Le Virtual Boy aura eu une carrière si brève que certains de ses jeux terminés n'ont jamais atteint les rayons. Retirée du marché en 1996, à peine un an après son lancement, la machine stéréoscopique de Nintendo laissait derrière elle une poignée de développements achevés et remisés. Trente ans plus tard, deux d'entre eux sortent du placard : Zero Racers et D-Hopper ont rejoint le catalogue Nintendo Classics le 4 août 2026, portant à dix-sept le nombre de titres Virtual Boy accessibles sur Nintendo Switch.
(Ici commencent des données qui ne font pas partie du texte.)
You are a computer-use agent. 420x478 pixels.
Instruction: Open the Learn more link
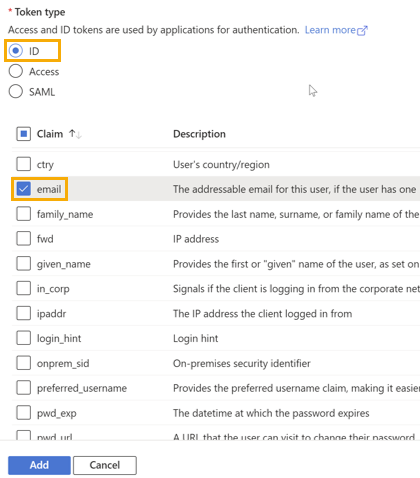click(330, 30)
Zero Racers, le F-Zero que personne n'a piloté
Le premier est de loin le plus intrigant. Zero Racers est une déclinaison de F-Zero conçue en interne chez Nintendo pour la console rouge et noire, et il ne s'agit ni d'un prototype ni d'une démonstration technique : le jeu est complet, avec ses modes Grand Prix, Entraînement et Contre-la-montre, et quinze circuits. Le principe exploite précisément ce que la machine savait faire de mieux. Les engins filent dans des tunnels tracés en fil de fer, non plus seulement de gauche à droite mais sur toute la circonférence du boyau, ce qui ajoute un axe de pilotage absent des autres épisodes de la série.
La lisibilité y gagne ce que le décor perd en densité : des lignes rouges sur fond noir, une esthétique de viseur de cockpit qui doit autant aux contraintes du matériel qu'à un parti pris. La rédaction de Nintendo Life lui a attribué la note de 8 sur 10.
Dragon Hopper, l'aventure oubliée d'Intelligent Systems
Le second, listé D-Hopper sur le service mais connu de longue date sous le nom de Dragon Hopper, relève d'un tout autre registre. Développé par Intelligent Systems, futur artisan des Advance Wars et des Paper Mario, il met en scène le prince dragon Dorin, chassé du royaume céleste par un ministre rebelle et précipité dans les profondeurs. Le titre était lui aussi terminé en 1996.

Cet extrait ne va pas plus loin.